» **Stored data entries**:
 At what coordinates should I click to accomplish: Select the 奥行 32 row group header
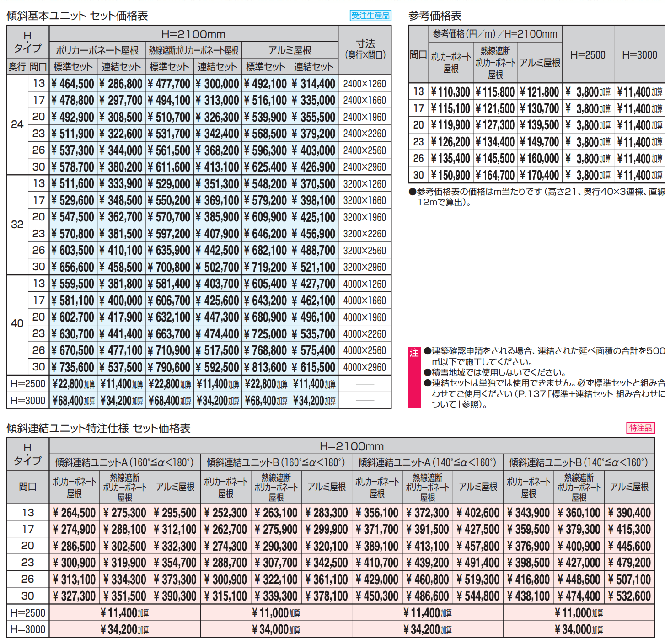pyautogui.click(x=17, y=225)
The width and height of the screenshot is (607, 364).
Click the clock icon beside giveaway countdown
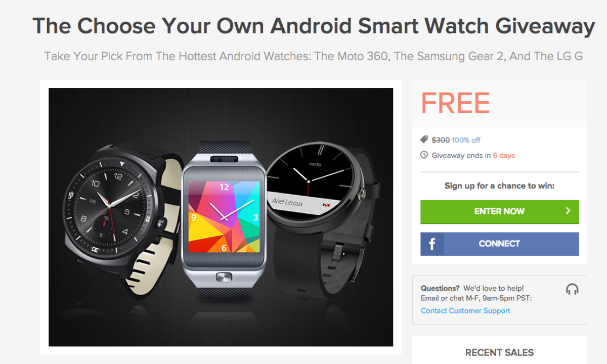pos(424,155)
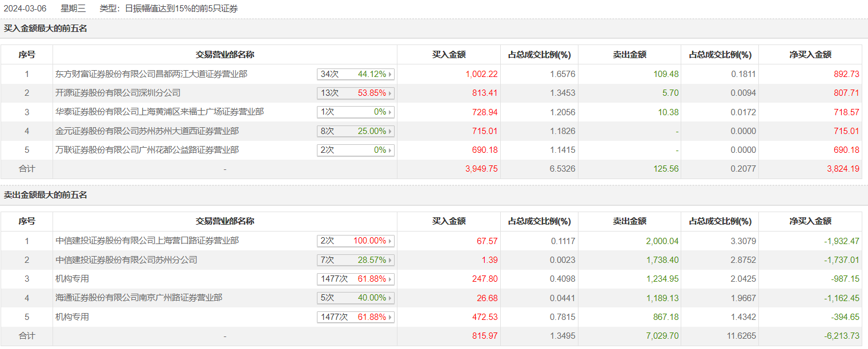Open 华泰证券上海黄浦区来福士广场营业部 link
The width and height of the screenshot is (868, 349).
[159, 112]
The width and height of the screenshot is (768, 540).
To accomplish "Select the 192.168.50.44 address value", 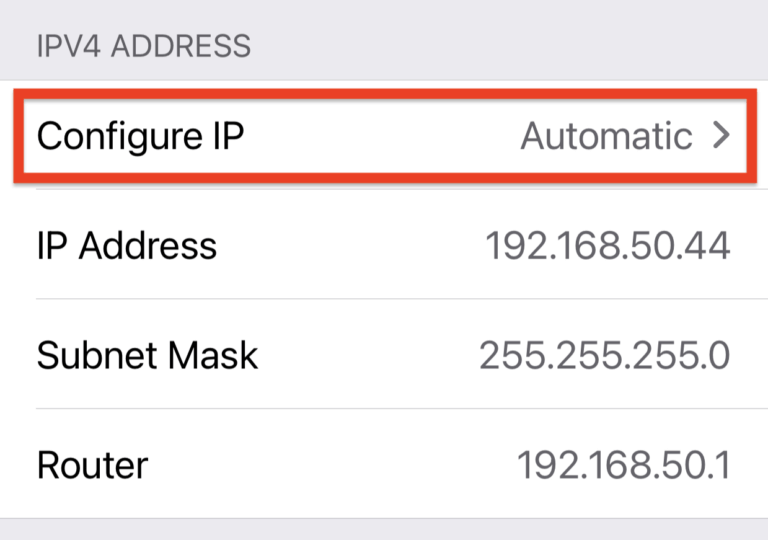I will coord(607,245).
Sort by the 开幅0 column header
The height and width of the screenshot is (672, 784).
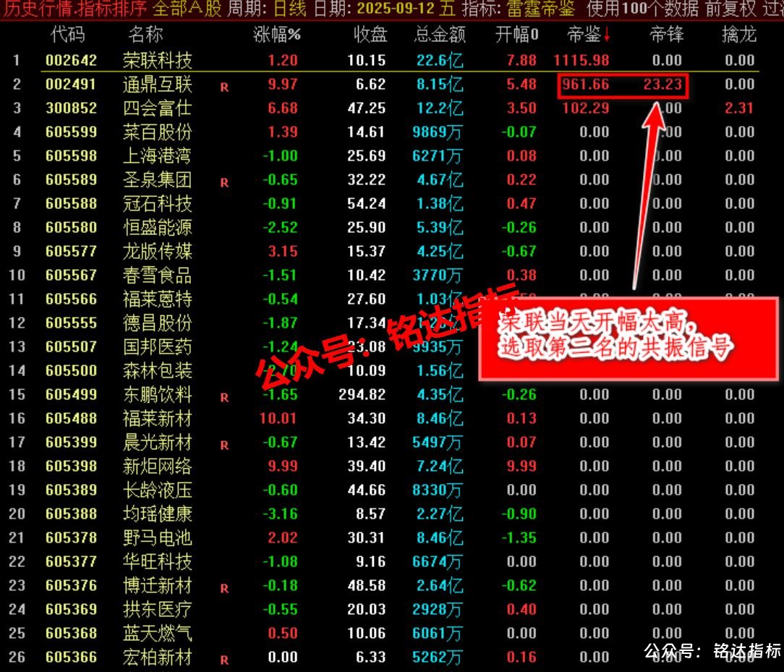tap(517, 35)
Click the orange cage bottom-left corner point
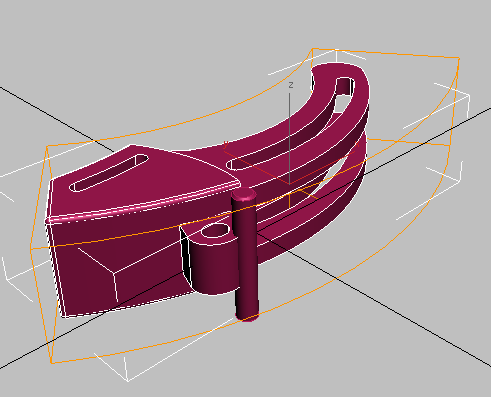 52,363
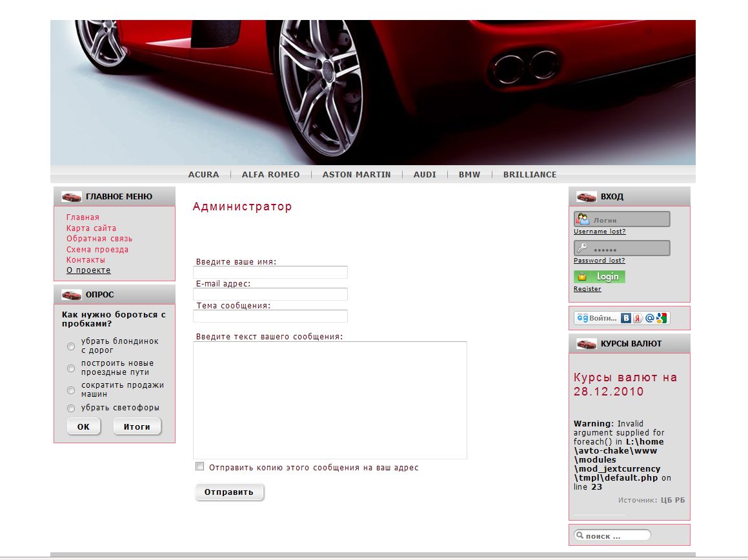This screenshot has width=748, height=560.
Task: Click the Loginza Войти icon
Action: (597, 318)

» **Problem to work on**: Say again, exactly, only those lines of the records that run from the start through the line with "The width and height of the screenshot is (607, 364).". Pictures are to be skipped.

» **Exercise output**:
 At what coordinates should I click to accomplish: Select the 奥行 32 row group header
pyautogui.click(x=17, y=225)
The width and height of the screenshot is (607, 364).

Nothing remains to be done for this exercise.